Das Dasein als „Bachelor“ scheint harte Arbeit zu sein. Dominik gerät in seinem Anzug zunehmend ins Schwitzen. Er muss sich immer wieder am Buffet stärken, um die anstrengende Ankunftszeremonie zu bewältigen.

Als alle 22 Frauen endlich da sind, geht der Bachelor in den Einzelgesprächen gleich ans Eingemachte. Wie flexibel die Frauen in Sachen Wohnort sind, will er wissen. Ob er, der sich eine Fernbeziehung nicht vorstellen kann, erwartet, dass die Auserwählte zu ihm zieht oder ob auch er flexibel wäre, das lässt er offen. Auch nach Kinderwünschen fragt der 29-Jährige offensiv. „Ich will herausfinden: Wo stehen sie im Leben“, sagt er.
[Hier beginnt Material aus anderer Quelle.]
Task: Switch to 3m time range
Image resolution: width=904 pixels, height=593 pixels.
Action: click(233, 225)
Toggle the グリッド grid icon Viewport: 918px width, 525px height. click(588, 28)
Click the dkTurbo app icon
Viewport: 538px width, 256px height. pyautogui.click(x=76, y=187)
Diverser Cast beim 12. „Bachelor“

Der Cast der zwölften „Bachelor“-Ausgabe ist sehr divers. Als „Exoten“ stechen Susanna (27) mit ihrem Nasenring (gefällt ihm nicht so) und Irina (29) mit ihren Tattoos hervor. Sie ist die einzige mit (sichtbarer) Körperbemalung.
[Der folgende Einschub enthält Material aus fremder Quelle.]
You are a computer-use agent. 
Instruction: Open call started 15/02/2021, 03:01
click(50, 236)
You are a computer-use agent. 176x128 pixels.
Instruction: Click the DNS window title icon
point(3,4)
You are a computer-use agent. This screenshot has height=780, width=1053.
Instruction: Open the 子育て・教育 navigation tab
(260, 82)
Mit Christina Aurora (30) ist eine Kandidatin dabei, die vielleicht nicht dem gängigen Körperideal entspricht, das eingängige Shows sonst propagieren. Bei „Germany’s next Topmodell“ würde man die selbstbewusste Fotografin vielleicht als „curvy“ bezeichnen.

Verhaltenstechnisch sticht einzig Valeria (22) hervor, die selbsternannte „verrückte Latina“. Als gebürtige Mexikanerin hat sie einen Standortvorteil. Dennoch haut sie ein Tequila völlig um.

Die ersten Rosen bekommen schließlich Christina R. und Josephine, als Ausgleich für den „Awkward Moment“ zu Beginn. Leer aus gehen Bella (24) und Jenny (22). Keine Überraschung, schließlich bekamen sie vorher durch die Regie auch am wenigsten Aufmerksamkeit.

Gehen muss auch Elina (25). Vor lauter Aufregung verpatzte sie die Begrüßung mit Dominik. Dominik gab ihr zwar eine zweite Chance, sie bekam das erste Einzelgespräch. Doch auch hier überzeugte sie offenbar nicht.